- **Article**:
Function make_old_format is used for "SHOW" statments. If users run:
SHOW TABLES FROM db;
make_old_format will handle it.
1 and 2 represents field 1 and field 2 will be the indexes of table, which are TABLE_SCHEMA and TABLE_NAME.
0 means whether the table should be hidden.
OPTIMIZE_I_S_TABLE is flag of optimization.
If a query is, for example,
SELECT * from INFORMATION_SCHEMA.TABLES;
The table creation is:
create_schema_table (Forms the fields by tables_fields_info) -> create_tmp_table -> get_new_handler (reach the storage engine level, if table is small, use a heap, or use MyISAM or Maria).
After creation, filling the table by function get_all_tables and get_schema_tables_record.
[edit] How I_S work now
Metadata are stored in directories and files. One .frm file per table, one directory per schema. The list of all tables in a schema is generated by scanning the directory and collecting file names.
Currently, I_S tables are implemented using temporary tables. When a client sends, say,
SELECT * FROM INFORMATION_SCHEMA.TABLES;
MySQL scans all directories under the datadir, creates a list of all .frm files there - it is a list of all tables - and then opens each table in turn to get the table metadata. It is done early in the SELECT execution, and all these data are stored in the temporary table. Then SELECT reads from this temporary table.
If a query is, for example,
SELECT * FROM INFORMATION_SCHEMA.TABLES WHERE SCHEMA_NAME='db1' AND TABLE_NAME='t1';
MySQL doesn't need to scan all directories, it can open the file 'db1/t1.frm' directly. To support this optimization sql_show.cc contains a code to analyze WHERE condition, duplicating similar functionality in the optimizer.
[edit] Problems
Preloading the data in a temporary table hurts performance. Especially when this table is created on disk. LIMIT isn't honored. Functionality of the optimizer is duplicated. Only simple WHERE expressions are optimized (optimizer is duplicated incompletely, of course), LIKE and inequalities aren't supported. PERFORMANCE_SCHEMA is implemented differently.

[Entries on target coordinates]
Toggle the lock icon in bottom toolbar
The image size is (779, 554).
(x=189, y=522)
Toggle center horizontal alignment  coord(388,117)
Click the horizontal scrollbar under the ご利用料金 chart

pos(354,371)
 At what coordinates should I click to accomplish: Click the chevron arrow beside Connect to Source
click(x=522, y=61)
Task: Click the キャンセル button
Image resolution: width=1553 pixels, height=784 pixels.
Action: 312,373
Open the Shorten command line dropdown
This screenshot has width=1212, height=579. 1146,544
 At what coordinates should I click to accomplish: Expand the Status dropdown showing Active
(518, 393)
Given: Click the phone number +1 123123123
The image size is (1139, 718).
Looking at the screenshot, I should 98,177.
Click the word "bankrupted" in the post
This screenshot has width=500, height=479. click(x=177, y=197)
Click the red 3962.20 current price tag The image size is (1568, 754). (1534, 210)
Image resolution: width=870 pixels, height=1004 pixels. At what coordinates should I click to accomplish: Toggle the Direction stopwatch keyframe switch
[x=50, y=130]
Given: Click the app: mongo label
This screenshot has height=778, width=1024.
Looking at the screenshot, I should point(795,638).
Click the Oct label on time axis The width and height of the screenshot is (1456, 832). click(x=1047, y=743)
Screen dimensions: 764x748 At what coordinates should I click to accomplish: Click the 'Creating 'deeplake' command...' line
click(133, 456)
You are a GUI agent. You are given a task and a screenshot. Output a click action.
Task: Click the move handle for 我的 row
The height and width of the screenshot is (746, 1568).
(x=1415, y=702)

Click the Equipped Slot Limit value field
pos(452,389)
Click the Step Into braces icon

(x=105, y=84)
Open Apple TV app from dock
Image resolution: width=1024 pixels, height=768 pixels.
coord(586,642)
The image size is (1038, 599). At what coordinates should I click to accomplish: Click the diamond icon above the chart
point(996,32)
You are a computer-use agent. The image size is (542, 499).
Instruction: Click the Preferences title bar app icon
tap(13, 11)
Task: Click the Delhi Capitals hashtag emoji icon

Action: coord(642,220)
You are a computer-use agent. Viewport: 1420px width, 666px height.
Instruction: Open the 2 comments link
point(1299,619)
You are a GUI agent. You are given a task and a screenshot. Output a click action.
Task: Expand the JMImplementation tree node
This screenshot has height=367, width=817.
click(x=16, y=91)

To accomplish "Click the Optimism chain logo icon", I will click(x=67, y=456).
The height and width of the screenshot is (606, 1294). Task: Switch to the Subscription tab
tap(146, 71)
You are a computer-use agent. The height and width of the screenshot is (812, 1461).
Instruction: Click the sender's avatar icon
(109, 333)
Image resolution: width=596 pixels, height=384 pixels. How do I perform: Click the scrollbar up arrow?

- **To-do list**:
**a.** Rewrite the records between the line holding "You are a computer-use agent. The image" and the line holding "Action: coord(642,220)", inclusive, keeping every request line as it is and multiplying each coordinate in the answers by 0.8, rounded to the nearest whole number with halves rounded up.
**b.** Proceed with the notes on how MySQL implements INFORMATION_SCHEMA tables, starting from where they stop.

- **Responses per task**:
**a.**
You are a computer-use agent. The image size is (542, 499).
Instruction: Click the Preferences title bar app icon
tap(10, 9)
Task: Click the Delhi Capitals hashtag emoji icon

Action: coord(514,176)

**b.**
[edit] New implementation
I_S (and P_S) tables should be implemented using a storage engine. All I_S/P_S tables are pre-created, they always exist, they have a fixed structure. New engine will implement that. Actual tables will be implemented with a table descriptor structure, like the one we use now. This table descriptor will list all columns of a table, index, open flag and etc:
struct infos_table_share
{
/** Table name. */
LEX_STRING m_name;
/** Table fields. */
ST_INFOSCHEMA_FIELD *m_fields;
/** Table fields number. */
uint m_fields_count;
/** Open table function. */
infos_open_table_t m_open_table;
/** Length of the m_pos position structure. */
uint m_ref_length;
/** The lock, stored on behalf of the SQL layer. */
THR_LOCK *m_thr_lock_ptr;
/** index idx. */
int m_index_field1, m_index_field2;
/** Open flag. */
uint m_i_s_requested_object;
};
m_fields contains all definitions of fields, which is as follow:
typedef struct st_infoschema_field
{
/**
Column name.
*/
const char *field_name;
/**
For string-type columns, this is the maximum number of
charactor. Otherwise, it is the 'display-length' for the column.
*/
uint field_length;
/**
This denotes data type for the column.
*/
enum enum_field_types field_type;
int value;
/**
Field attributes.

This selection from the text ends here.